Meskipun mantan top laner LiquidImpact telah dimainkan untuk Evil Geniuses, permainan Alphari di turnamen Lock In di carry telah memberi timnya dimensi lain, yang selanjutnya berkontribusi pada permainan awal yang menentukan dan mematikan.

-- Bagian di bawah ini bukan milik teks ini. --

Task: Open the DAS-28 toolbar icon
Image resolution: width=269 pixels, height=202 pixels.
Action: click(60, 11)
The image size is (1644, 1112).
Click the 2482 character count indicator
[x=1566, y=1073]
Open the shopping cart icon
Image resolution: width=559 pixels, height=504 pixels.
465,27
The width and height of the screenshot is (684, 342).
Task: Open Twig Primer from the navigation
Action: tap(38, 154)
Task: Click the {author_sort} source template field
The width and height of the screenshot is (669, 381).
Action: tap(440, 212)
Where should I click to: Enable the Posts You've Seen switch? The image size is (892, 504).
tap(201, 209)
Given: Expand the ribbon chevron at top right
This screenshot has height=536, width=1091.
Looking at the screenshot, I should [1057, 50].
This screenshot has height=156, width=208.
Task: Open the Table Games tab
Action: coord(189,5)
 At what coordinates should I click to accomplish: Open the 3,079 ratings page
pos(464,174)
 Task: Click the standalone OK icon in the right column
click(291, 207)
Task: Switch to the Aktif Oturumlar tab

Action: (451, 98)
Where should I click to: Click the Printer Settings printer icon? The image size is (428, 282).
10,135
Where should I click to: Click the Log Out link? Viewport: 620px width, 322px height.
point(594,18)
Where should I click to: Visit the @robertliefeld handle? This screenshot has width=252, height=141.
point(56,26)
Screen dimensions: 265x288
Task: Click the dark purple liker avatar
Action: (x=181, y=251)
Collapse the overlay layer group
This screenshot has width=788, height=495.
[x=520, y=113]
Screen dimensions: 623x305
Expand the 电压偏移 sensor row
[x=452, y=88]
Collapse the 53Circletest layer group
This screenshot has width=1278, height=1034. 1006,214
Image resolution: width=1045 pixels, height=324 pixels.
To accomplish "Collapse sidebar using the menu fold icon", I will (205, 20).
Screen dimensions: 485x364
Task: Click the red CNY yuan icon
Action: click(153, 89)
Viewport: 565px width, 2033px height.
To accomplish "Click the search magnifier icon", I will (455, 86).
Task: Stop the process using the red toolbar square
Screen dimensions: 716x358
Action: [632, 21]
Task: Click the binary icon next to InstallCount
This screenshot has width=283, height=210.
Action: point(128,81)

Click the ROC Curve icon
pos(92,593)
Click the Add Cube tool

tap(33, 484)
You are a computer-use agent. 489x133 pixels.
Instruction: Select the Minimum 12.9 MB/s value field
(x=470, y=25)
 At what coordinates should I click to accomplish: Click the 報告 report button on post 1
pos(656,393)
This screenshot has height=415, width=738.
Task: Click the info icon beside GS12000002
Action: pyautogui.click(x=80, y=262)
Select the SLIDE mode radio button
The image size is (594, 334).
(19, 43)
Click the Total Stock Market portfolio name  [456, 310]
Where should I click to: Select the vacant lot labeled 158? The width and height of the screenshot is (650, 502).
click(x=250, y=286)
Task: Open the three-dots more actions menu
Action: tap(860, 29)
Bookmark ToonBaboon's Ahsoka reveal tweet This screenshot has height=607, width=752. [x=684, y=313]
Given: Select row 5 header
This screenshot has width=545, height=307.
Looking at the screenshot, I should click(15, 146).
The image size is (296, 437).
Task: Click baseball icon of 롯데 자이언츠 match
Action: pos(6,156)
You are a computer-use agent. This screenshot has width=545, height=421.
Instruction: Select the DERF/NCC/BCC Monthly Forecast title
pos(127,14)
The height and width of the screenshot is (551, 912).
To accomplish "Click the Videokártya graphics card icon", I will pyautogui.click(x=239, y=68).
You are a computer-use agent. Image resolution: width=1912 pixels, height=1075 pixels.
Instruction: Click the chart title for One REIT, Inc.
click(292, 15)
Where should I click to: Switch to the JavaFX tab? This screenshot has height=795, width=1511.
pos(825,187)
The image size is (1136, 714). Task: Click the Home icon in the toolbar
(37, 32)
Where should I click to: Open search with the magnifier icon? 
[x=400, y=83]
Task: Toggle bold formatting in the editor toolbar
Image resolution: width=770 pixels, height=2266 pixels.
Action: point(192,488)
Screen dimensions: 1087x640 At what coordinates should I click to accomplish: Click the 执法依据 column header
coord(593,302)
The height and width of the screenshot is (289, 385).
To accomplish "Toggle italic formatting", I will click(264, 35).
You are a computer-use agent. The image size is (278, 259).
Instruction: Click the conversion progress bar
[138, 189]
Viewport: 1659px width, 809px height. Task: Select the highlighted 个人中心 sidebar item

Laner top FlyQuest Licorice adalah salah satu yang terbaik dalam posisinya di LCS. Dan Alphari mengizinkannya untuk melihat bagian itu selama sekitar sembilan menit di game satu. Licorice telah membangun keunggulan 25-CS dan membuat lawannya terkunci di bawah menara untuk seluruh permainan. Namun, setelah dia dan jungler Brandon Joel “Josedeodo” Villegas dihukum karena overstay sejak awal, Alphari membuka kunci pada Kennen dan menutup Licorice dari permainan sepenuhnya.

.@TeamLiquidLoL dengan awal yang baik untuk seri ini vs FlyQuest. #LCS pic.twitter.com/nNLMQpSQYY

— Dot Esports (@DotEsports) 24 Januari 2021

Liquid memang memiliki peregangan yang sangat ceroboh di game satu setelah mengumpulkan keunggulan 8.000 emas pada menit 18, yang FlyQuest , untuk kredit mereka, bermain tegas dan kohesif melalui dan hampir menyatukan apa yang akan terjadimenjadi comeback terbesar tahun ini.

Game kedua jauh lebih dekat, dan dengan sedikit kontrol kerumunan yang sulit untuk melawan Samira dari Tactical, itulah yang dimainkan Liquid dalam perjalanan ke yang jauh lebih bersih, jika sedikit kurang dominan, kemenangan.

.@TeamLiquidLoL melaju ke semifinal turnamen #LCS Lock In setelah mengalahkan FlyQuest 2-0. pic.twitter.com/CUilsDYOlJ

— Dot Esports (@DotEsports) 25 Januari 2021

Untuk FlyQuest, penandatanganan utama Josedeodo melanjutkan performa bagus meskipun kalah. Udyr-nya di game satu hanya dibatasi oleh sang juara itu sendiri, bukan oleh pemain di belakangnya.

Rookie mid laner Cristian “Palafox” Palafox juga memiliki seri yang bagus, tetap di farm dengan Jensen dan mencegah dia dari roaming sebanyak yang dia suka di Orianna di game dua. Jalur bawah mereka dari Johnson “Johnsun” Nguyen dan David “Diamond” Bérubé memiliki game kedua yang terlupakan tetapi bertahan dan bahkan menjadi kondisi kemenangan utama tim di game pertamadengan Johnsun di Seraphine meskipun akan melawan jalur terbawah terbaik di wilayah ini.

Turnamen Lock In LCS 2021 bergeser ke best-of-five mulai akhir pekan depan dengan semifinal. Pada 29 Januari, 100 Pencuri menghadapi Cloud9 pada pukul 5 sore CT, dan Evil Geniuses memainkan Liquid pada hari berikutnya pada pukul 1 siang CT. Final akan berlangsung lusa pukul 1 siang CT untuk mengakhiri akhir pekan dan turnamen.

Pastikan untuk mengikuti kami di YouTube untuk berita dan analisis esports lainnya.